How input configuration works
This documentation does not apply to the most recent version of Splunk. Click here for the latest version.
Contents
How input configuration works
Splunk consumes any data you point it at. Before indexing data, you must add your data source as an input. The source is then listed as one of Splunk's default fields (whether it's a file, directory or network port).

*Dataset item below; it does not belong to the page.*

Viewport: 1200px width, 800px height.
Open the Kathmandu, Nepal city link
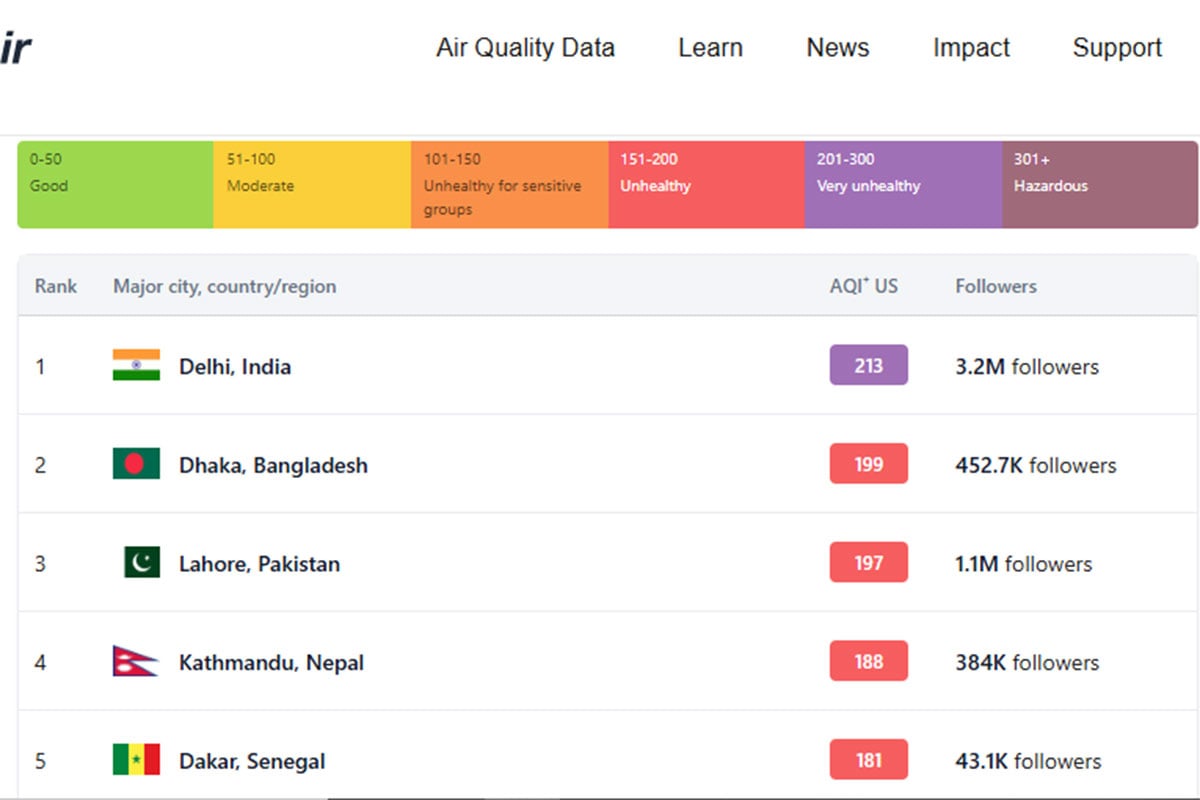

Note: Splunk looks for the inputs it is configured to monitor every 24 hours starting from the time it was last restarted. This means that if you add a stanza to monitor a directory or file that doesn't exist yet, it could take up to 24 hours for Splunk to start indexing its contents.
Data input methods
Specify data inputs via the following methods:
- Splunk Web.
- Splunk's CLI.
- The inputs.conf configuration file.
- Data distribution.
Most data sources can be specified via Splunk Web. For more extensive configuration options, use inputs.conf. Changes made via Splunk Web or the Splunk CLI are written to $SPLUNK_HOME/etc/system/local/inputs.conf. Configure Windows inputs via inputs.conf as well.
Sources
Splunk accepts data inputs from a wide range of sources. Here's a basic overview of your options. Read on through the Data Inputs and Data Distribution sections of this manual for configuration specifics.
Files and directories
Many data inputs come directly from files and directories. For the most part, you can use Splunk's monitor processor to index data in files and directories. If you have a large archive of historical data, you may want to use batch. Data sent via batch is loaded once and the original files are deleted when Splunk is done indexing them. Keep this in mind when using batch input.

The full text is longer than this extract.